Domestication can affect a species in intricate ways, forcing genetic innovation as well as handicaps.

About Silk:

  • Production:
    • Silk, the queen of fibers, is produced from the cocoons of the silk moth (Bombyx mori).
    • Humans domesticated it more than 5,000 years ago in China, from the wild moth (Bombyx mandarina). 
    • The ancestral moth is today found in China, the Korean Peninsula, Japan, and far eastern Russia, whereas the domesticated moth is reared all over the world, including in India.  
    • India is the world’s second-largest producer of raw silk after China.

Types of Silk:

  • Wild Silk:
    • It includes the muga, tasar, and eri silks – which are obtained from other moth species: namely, Antheraea assama, Antheraea mylitta, and Samia cynthia ricini. 
    • These moths survive relatively independently of human care, and their caterpillars forage on a wider variety of trees.
  • Non-mulberry silk:
    • These silks have shorter, coarser, and harder threads compared to the long, fine, and smooth threads of the mulberry silks.
    • It comprises about 30% of all silk produced in India.
  • Domesticated silk moth cocoons: It comes in an eye-catching palette of yellow-red, gold, flesh, pink, pale green, deep green or white.

Cocoon’s pigments:

  • The pigments are derived from chemical compounds called carotenoids and flavonoids, which are made by the mulberry leaves. 
  • Silkworms feed voraciously on the leaves, absorb the chemicals in their midgut, and transport them via the haemolymph – arthropods’ analogue of blood – to the silk glands, where they are taken up and bound to the silk protein. 
  • Mature caterpillars then spin out the silk proteins and associated pigment into a single fibre. 
  • The caterpillar wraps the fibre around itself to build the cocoon.
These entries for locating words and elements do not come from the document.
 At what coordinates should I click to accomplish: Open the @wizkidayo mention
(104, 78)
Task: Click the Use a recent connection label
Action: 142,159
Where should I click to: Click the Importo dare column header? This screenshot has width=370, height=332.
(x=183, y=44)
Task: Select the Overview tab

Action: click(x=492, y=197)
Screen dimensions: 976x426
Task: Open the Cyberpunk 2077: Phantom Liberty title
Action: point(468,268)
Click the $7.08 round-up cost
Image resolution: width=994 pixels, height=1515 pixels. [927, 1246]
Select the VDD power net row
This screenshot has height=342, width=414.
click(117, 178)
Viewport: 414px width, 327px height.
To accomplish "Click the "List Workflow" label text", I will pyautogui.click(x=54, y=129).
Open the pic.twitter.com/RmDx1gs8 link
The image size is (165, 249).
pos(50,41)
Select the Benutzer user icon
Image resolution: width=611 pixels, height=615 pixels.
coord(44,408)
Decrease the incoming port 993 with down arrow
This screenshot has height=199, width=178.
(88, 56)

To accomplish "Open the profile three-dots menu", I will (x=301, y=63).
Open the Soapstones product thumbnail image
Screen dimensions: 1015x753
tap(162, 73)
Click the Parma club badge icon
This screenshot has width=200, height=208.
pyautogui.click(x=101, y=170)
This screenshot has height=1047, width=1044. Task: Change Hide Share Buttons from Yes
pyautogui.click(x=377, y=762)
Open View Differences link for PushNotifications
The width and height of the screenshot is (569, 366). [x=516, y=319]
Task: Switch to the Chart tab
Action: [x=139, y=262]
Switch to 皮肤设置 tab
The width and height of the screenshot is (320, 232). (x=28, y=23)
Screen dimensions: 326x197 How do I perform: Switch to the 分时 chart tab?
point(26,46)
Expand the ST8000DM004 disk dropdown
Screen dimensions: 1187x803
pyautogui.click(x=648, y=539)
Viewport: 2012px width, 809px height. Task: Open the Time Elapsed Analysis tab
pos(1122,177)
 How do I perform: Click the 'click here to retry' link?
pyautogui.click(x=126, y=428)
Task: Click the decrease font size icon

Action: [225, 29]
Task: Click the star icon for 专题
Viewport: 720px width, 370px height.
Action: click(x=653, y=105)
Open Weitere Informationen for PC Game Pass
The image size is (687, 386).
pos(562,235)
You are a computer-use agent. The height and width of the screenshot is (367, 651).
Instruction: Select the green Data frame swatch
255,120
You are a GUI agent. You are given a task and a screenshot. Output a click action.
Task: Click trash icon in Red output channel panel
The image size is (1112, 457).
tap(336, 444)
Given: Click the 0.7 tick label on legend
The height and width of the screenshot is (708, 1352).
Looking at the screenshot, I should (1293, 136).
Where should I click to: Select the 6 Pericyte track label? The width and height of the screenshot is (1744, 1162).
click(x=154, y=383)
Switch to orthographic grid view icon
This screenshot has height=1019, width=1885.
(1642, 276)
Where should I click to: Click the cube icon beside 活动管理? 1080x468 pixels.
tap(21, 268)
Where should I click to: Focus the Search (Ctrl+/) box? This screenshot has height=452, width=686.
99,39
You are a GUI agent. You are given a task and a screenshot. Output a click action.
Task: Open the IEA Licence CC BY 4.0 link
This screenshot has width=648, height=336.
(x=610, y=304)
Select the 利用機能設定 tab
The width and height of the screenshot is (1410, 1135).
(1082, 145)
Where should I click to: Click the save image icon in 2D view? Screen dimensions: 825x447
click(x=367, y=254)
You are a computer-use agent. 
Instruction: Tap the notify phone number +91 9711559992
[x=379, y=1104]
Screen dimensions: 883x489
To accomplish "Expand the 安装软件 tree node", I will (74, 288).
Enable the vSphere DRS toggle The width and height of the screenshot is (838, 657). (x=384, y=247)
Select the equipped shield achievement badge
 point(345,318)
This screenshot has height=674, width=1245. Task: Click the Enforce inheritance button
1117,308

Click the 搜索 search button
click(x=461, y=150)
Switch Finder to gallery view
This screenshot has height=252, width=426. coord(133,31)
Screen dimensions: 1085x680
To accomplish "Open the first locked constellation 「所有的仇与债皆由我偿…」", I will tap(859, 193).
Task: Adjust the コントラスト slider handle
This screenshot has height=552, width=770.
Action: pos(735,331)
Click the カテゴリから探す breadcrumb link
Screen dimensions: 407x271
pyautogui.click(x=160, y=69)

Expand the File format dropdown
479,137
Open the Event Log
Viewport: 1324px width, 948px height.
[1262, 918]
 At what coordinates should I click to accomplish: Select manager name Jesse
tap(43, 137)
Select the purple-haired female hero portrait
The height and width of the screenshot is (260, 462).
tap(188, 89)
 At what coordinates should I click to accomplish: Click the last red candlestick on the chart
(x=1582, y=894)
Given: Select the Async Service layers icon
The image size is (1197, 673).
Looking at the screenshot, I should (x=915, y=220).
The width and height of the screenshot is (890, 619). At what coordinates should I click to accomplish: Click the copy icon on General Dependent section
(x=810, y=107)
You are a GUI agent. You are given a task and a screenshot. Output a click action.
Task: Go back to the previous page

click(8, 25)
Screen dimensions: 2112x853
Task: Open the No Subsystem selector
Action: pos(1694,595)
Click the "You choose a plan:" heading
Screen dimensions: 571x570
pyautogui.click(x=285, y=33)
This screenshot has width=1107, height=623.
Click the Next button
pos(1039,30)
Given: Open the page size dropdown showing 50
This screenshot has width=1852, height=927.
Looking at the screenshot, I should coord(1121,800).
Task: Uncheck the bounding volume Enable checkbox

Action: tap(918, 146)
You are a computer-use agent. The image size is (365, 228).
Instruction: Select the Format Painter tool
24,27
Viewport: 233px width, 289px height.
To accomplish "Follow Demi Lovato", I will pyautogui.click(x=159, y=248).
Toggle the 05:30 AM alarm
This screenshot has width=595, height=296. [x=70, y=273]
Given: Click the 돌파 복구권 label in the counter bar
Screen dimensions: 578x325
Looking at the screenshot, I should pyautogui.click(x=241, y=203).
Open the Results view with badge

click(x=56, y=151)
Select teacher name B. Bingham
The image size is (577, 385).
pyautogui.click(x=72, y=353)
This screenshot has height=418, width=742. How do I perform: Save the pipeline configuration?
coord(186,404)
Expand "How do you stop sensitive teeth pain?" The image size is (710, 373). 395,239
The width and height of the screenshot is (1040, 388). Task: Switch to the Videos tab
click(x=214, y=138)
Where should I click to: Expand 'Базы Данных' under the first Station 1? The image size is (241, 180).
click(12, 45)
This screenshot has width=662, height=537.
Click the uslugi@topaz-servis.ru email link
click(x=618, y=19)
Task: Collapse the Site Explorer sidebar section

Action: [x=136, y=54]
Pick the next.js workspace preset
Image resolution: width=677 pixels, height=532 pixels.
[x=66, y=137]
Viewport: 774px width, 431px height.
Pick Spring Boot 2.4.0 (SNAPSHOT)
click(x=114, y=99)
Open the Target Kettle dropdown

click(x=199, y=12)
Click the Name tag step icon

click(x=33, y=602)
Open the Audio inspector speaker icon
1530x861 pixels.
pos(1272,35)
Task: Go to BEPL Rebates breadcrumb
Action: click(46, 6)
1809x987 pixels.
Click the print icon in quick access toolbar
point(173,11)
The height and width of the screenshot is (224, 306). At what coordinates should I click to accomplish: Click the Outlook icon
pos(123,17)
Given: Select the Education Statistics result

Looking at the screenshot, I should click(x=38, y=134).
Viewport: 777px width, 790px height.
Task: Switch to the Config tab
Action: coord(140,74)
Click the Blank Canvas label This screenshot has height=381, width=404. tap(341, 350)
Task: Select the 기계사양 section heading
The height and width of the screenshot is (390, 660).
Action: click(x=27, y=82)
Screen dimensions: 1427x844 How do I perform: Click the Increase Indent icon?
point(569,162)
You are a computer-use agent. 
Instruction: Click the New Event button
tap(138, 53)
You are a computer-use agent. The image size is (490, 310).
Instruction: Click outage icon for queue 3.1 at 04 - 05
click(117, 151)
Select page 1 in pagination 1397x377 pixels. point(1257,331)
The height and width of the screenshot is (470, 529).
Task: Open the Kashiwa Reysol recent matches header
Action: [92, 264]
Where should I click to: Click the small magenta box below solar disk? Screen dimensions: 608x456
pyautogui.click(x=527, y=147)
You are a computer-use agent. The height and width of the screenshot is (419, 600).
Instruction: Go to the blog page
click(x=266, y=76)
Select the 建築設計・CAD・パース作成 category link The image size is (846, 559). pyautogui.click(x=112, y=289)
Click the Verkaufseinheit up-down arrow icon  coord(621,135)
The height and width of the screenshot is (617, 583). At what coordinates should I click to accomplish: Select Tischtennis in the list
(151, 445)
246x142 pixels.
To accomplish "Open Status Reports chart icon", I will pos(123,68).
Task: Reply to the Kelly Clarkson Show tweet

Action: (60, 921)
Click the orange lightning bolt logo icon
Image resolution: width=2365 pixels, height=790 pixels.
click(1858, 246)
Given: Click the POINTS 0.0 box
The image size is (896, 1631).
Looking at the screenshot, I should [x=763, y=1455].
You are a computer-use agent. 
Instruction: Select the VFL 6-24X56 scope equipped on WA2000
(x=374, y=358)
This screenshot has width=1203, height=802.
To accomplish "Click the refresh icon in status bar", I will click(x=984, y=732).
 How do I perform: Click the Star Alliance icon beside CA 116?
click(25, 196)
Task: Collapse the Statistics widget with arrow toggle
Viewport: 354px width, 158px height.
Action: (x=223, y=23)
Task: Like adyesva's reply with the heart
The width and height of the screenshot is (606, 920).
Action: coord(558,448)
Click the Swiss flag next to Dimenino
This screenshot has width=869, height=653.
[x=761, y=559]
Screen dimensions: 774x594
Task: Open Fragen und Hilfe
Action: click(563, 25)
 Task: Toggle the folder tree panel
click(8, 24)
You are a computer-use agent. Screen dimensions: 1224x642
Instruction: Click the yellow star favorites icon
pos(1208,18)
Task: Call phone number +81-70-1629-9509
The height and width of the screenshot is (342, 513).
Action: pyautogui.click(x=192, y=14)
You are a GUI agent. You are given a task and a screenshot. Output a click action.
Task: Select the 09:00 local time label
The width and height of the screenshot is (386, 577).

Mutant strains a valuable resource:

  • The differently colored cocoons arise from mutations in genes responsible for the uptake, transport, and modification of carotenoids and flavonoids.
  • The mutant strains have become a valuable resource for scientists to study the molecular basis of how artificial selection generated such spectacular diversity.

Combinations behind the colors:

  • Researchers at Southwest University in Chongqing, China found that the formation of a yellow-red cocoon requires the Y gene, which encodes a protein that transports the carotenoids from midgut to the silk glands. 
  • Mutations in one or more of these genes produce yellow, flesh-colored, rusty, and pink cocoons
  • If the Y gene is mutated, the flavonoids are absorbed but the carotenoids are not, resulting in green cocoons.
  • The green is dark or light depending on whether genes for other proteins that enhance flavonoid uptake are normal or mutated. 
  • If both carotenoids and flavonoids are not taken up, the cocoons remain white.

Conclusion:

Like golden retrievers, basmati rice, and alphonso mangoes, silk is the pinnacle of domestication. Presently, scientists possess the means to create and contrast genetically identical hybrid silk moths, with the only distinction being the inactivation of one of a gene's two parental versions: ancestral or domesticated.

  • This opens up the possibility for scientists to decipher all the important steps leading to the domestication of the silk moth, gene by gene.